An extensive and sophisticated exploration of a recurring theme in global comics—black box—which the artist has gathered and reorganized into a large-scale, collective, transtemporal and transgeographic narrative.
Ilan Manouach's
Tarwar expands upon the author's earlier
Abrégé de bande dessinée franco-belge, but broadens its scope to explore global comics. By leveraging computer vision technologies to study thousands of comics from diverse cultures,
Tarwar zeroes in on one recurring visual element: the black panel. These iconic elements, discovered in comics across genres and regions and cultural context all over the world, prompt reflection and signify narrative pauses, often evoking themes of introspection and suspense. Embracing the universality of this motif,
Tarwar, entirely composed by black panels, reveals how comics serve as a shared language that transcends geographic, cultural, and stylistic boundaries, creating a collective narrative experience in a globalized world.
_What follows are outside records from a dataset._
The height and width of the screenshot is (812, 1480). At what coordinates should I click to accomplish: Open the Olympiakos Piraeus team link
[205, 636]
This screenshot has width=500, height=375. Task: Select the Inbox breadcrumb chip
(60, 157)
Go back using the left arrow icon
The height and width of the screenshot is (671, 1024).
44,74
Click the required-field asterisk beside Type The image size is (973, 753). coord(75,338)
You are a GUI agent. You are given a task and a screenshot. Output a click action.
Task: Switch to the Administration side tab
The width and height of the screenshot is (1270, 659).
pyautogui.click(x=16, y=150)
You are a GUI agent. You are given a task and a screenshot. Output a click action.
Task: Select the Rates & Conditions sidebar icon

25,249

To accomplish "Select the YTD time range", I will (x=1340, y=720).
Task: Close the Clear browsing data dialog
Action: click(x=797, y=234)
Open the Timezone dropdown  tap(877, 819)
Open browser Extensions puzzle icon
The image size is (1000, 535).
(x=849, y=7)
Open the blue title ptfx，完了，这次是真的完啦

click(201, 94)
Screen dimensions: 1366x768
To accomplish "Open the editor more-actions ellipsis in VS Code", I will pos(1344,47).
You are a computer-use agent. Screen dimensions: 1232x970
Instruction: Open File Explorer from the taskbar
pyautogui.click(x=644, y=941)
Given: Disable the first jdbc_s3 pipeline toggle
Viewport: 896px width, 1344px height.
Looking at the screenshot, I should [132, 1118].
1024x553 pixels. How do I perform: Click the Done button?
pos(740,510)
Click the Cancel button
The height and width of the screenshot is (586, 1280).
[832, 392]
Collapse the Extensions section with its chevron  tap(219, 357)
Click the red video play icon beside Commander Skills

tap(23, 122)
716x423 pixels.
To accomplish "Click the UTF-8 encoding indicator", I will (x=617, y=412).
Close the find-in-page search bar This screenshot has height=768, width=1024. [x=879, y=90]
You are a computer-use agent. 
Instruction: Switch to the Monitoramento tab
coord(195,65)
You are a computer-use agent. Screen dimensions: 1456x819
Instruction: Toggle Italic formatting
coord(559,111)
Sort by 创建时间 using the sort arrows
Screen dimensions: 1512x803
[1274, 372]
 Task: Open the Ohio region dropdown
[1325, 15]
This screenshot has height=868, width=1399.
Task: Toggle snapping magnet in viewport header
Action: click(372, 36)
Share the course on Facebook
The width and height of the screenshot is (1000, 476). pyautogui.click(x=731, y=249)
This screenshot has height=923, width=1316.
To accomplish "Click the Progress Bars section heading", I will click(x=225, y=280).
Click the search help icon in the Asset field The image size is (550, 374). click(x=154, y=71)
Ilan Manouach (born 1980 in Athens, lives and works in Athens and
Brussels) is a musician, a book publisher and a multidisciplinary artist
with a specific interest in conceptual and post-digital
comics. He
currently holds a PhD researcher position at the Aalto University in
Helsinki (adv. Craig Dworkin) where he examines the intersections of
contemporary comics, art and poetry. His work claims for the importance of
comics as a materially self-reflexive medium, unaffiliated to any general
art history. He has more than twenty published bookworks under his belt,
solo exhibitions to important comics events worldwide. He is mostly known
for Shapereader, a tactile system of communication for comics artists with
visual disabilities. His
work has been written about in
Hyperallergic,
New York
Magazine,
World Literature Today,
Wired,
Le
Monde,
The Comics Journal,
du9,
50watts
and Kenneth Goldsmith's
Wasting Time on the Internet and his
works are also part of the Ubuweb online contemporary art archive. He is
the director of Futures of Comics, an international research program that
explores how comics are undergoing historic mutations in the midst of
increasingly financialized, globalized
technological affordances and proposes to map the social, economic,
racial and gendered forces
that shape the industry's commercial, communication and production
routines. It took place in 2019 during the Fumetto Comics Festival. He was
the curator of the Festival Shadow Libraries: Ubuweb in Athens, that
proposed to examine the uses of the archive in regards to artistic
production and explore the conceptual consistency and the ethics of
digital preservation and distribution in web libraries, through the lens
of its users and makers. The festival consisted of two symposia, four
workshops, an exhibition of media works and a 24h video
programme and took place in the Onassis Cultural Centre in March 2018.